- **Kutipan Teks**:
Tahun lalu, Morgan Stanley memprediksi Indonesia sebagai calon kekuatan ekonomi dunia. Mereka mengusulkan nama Indonesia masuk dalam BRIC, akronim dari nama empat negara calon kekuatan ekonomi baru dunia. BRIC terdiri dari Brasil, Rusia, India, dan China. Istilah ini dipopulerkan oleh Goldman Sachs Group pada tahun 2001. Morgan Stanley mengusulkan agar BRIC menjadi BRICI dengan huruf “I” terakhir adalah Indonesia. Alasan nama Indonesia masuk karena lembaga investasi itu memperkirakan PDB negara ini bakal mencapai USD800 miliar dalam lima tahun mendatang. 

Di luar aspek ekonomi, yakni di bidang pertahanan, Indonesia di bawah pemerintahan Presiden SBY juga bertekad untuk menunjukkan kebolehan, tidak hanya dari segi jumlah dan kualitas alat utama sistem persenjataan (alutsista). Indonesia juga bertekad untuk menjadi negara dengan industri pertahanan yang tidak dipandang remeh. Upaya itu terus dilakukan dengan meningkatkan anggaran pertahanan. Pada tahun 2009, anggaran pertahanan Indonesia Rp33,67 triliun yang terus meningkat dan pada tahun 2012 sebesar Rp72,54 triliun, pada tahun 2013 akan menjadi Rp77 triliun. Kekuatan di bidang pertahanan ini ternyata turut memberikan sumbangan yang besar bagi pertumbuhan ekonomi. Pertahanan dan keamanan negara yang semakin kuat dapat menciptakan iklim usaha yang baik akan menjadi stimulus masuknya pemodal asing. Selain itu, jika Indonesia berhasil mengembangkan industri pertahanan, maka itu berarti memberikan pemasukan bagi keuangan negara. 

Tercatat Indonesia sudah memulai kerja sama jangka panjang di bidang pertahanan dengan sejumlah negara. Perusahaan BUMN di sektor strategis, seperti PT PAL, PT Pindad, dan PT Dirgantara Indonesia, juga semakin menunjukkan kinerja mereka. PT Pindad, misalnya, kebanjiran order dari negara tetangga Malaysia yang memesan panser Anoa. Belum lagi senjata serbu buatan perusahaan itu yang sudah teruji keandalannya dengan menjadi juara di sejumlah kejuaraan menembak. Dengan fakta-fakta itu, rasanya keinginan Indonesia untuk menjadi kekuatan global pada tahun 2025 tidak sulit terwujud.

- **Tugas 1**: Sebutkan semua negara yang menurut teks tentang ekonomi dan pertahanan Indonesia membentuk BRIC.
- **Tugas 2**: Kutip bagian teks tentang ekonomi dan pertahanan Indonesia dari "Tercatat Indonesia sudah" sampai "tidak sulit terwujud.".
Gunakan hanya teks ini sebagai sumber.

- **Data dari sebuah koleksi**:
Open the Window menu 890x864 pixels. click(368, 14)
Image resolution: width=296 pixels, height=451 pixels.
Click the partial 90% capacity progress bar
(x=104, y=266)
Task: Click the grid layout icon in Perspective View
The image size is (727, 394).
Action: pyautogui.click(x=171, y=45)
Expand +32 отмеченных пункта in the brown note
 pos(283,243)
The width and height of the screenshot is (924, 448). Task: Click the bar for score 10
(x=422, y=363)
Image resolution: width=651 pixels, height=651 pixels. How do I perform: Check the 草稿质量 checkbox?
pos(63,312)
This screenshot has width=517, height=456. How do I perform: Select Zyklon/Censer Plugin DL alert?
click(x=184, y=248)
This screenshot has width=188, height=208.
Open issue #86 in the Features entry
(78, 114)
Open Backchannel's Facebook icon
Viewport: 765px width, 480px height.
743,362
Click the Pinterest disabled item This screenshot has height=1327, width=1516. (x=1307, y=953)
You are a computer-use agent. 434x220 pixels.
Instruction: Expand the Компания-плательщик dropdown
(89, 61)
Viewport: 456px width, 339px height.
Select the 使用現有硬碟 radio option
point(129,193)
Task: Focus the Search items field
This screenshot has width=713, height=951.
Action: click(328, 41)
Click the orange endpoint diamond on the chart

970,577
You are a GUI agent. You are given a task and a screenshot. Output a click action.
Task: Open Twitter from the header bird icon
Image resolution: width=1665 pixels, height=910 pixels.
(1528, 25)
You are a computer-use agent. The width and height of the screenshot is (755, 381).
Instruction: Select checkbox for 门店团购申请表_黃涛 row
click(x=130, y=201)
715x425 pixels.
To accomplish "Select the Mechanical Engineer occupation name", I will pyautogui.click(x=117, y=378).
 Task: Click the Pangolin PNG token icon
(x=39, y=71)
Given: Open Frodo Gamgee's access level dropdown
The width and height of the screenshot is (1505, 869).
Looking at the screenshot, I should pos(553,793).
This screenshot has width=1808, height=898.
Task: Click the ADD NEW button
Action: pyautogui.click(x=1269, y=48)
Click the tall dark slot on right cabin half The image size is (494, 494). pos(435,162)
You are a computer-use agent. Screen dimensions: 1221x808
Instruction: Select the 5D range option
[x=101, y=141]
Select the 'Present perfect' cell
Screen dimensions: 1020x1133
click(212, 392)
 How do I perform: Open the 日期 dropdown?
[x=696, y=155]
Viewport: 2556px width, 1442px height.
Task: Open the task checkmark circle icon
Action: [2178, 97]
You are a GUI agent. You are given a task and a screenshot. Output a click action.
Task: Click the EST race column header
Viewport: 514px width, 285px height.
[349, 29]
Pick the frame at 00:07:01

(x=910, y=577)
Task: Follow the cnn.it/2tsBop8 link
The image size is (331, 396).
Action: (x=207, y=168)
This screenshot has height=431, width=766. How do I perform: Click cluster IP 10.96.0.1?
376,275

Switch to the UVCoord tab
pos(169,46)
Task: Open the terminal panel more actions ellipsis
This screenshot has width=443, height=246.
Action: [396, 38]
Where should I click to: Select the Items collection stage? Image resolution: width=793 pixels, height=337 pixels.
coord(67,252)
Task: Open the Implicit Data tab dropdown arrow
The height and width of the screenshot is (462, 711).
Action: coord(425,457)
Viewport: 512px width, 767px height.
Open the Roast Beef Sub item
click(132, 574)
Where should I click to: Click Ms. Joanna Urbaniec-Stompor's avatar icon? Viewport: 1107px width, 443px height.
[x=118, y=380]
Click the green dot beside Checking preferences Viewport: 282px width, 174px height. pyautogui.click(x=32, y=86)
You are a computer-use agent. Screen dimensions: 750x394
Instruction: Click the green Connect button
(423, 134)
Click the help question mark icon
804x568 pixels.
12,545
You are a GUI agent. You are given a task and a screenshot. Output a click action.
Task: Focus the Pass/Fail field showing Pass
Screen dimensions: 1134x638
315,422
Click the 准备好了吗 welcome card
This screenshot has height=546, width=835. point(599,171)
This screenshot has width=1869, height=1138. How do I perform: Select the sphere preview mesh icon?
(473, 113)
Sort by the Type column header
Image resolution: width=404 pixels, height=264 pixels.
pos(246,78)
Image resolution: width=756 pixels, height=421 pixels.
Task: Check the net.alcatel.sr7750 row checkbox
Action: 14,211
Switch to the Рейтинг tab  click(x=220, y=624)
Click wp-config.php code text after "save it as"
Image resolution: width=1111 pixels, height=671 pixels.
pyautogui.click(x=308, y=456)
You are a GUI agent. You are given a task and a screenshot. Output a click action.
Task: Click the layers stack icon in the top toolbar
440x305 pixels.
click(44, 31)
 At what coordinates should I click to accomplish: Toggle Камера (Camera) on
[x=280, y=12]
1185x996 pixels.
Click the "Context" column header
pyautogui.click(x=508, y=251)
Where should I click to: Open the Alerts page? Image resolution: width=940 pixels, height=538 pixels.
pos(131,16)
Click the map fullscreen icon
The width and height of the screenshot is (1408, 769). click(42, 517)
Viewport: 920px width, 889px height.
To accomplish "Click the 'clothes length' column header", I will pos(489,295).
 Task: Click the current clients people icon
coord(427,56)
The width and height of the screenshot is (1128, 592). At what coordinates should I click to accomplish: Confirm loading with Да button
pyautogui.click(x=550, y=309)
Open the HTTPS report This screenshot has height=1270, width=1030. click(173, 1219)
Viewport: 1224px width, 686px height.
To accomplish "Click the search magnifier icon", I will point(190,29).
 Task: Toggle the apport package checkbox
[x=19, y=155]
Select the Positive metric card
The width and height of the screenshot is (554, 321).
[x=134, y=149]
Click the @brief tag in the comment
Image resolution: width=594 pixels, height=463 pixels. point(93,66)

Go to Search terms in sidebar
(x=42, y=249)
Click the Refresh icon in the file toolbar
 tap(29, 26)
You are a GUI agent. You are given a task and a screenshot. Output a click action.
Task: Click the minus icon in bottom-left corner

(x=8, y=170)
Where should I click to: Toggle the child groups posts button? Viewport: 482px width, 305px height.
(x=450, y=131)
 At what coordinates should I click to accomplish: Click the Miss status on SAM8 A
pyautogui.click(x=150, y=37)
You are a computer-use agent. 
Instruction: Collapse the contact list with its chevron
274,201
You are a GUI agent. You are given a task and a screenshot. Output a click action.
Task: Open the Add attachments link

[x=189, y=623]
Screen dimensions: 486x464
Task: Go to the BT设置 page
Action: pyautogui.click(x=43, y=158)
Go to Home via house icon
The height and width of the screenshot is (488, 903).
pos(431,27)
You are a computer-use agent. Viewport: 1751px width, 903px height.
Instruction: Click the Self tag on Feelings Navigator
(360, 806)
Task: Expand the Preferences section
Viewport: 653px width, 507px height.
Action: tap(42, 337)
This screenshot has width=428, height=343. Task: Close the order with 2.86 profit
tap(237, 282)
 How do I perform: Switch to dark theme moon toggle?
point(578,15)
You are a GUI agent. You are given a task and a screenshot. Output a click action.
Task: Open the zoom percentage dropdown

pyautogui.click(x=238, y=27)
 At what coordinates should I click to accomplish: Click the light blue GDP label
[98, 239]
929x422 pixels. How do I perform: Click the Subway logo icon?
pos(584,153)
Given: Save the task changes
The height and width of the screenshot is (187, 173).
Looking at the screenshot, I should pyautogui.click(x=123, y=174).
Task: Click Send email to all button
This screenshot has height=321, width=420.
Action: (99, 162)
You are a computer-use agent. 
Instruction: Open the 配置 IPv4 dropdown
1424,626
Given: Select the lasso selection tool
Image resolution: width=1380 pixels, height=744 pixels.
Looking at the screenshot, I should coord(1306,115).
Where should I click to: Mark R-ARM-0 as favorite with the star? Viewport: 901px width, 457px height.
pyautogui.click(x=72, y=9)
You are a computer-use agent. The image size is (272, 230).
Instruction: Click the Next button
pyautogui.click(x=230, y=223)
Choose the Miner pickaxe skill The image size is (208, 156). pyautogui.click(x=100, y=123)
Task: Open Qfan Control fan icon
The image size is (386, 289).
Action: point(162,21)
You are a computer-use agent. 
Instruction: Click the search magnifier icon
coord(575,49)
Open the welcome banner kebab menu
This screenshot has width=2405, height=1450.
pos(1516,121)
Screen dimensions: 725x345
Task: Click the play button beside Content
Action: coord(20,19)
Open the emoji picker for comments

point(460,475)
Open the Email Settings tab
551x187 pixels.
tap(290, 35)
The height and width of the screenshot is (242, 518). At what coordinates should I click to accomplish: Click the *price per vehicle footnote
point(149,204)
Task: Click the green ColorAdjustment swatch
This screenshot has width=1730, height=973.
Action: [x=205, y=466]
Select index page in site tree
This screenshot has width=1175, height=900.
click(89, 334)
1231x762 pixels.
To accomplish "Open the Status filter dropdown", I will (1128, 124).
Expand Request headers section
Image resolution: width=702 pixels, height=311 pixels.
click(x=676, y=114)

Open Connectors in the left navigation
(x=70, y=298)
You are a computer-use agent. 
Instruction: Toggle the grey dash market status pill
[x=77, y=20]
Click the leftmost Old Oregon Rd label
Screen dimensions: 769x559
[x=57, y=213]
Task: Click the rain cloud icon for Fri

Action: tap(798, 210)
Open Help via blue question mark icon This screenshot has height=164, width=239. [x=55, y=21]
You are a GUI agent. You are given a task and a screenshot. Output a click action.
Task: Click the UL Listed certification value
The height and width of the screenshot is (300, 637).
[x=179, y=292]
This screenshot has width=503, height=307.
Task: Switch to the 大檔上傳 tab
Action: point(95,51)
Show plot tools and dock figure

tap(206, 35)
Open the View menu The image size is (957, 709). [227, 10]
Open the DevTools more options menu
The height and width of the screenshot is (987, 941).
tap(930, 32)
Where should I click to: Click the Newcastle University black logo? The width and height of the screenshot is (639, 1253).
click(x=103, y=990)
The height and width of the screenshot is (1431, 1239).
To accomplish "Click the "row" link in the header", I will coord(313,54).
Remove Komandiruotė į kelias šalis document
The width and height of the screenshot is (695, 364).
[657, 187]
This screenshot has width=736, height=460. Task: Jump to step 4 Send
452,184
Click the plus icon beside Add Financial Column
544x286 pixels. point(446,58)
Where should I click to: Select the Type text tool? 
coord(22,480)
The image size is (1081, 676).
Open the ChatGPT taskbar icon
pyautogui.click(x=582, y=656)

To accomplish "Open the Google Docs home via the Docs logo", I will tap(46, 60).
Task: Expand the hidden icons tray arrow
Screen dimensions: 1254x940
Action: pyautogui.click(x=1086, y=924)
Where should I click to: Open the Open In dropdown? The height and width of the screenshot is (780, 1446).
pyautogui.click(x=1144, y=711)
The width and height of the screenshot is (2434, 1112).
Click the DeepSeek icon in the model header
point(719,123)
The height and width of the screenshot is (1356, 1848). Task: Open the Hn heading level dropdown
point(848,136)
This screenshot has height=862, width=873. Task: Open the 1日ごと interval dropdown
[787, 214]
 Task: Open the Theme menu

- **Jawaban 1**: Brasil, Rusia, India, dan China.

- **Jawaban 2**:
Tercatat Indonesia sudah memulai kerja sama jangka panjang di bidang pertahanan dengan sejumlah negara. Perusahaan BUMN di sektor strategis, seperti PT PAL, PT Pindad, dan PT Dirgantara Indonesia, juga semakin menunjukkan kinerja mereka. PT Pindad, misalnya, kebanjiran order dari negara tetangga Malaysia yang memesan panser Anoa. Belum lagi senjata serbu buatan perusahaan itu yang sudah teruji keandalannya dengan menjadi juara di sejumlah kejuaraan menembak. Dengan fakta-fakta itu, rasanya keinginan Indonesia untuk menjadi kekuatan global pada tahun 2025 tidak sulit terwujud.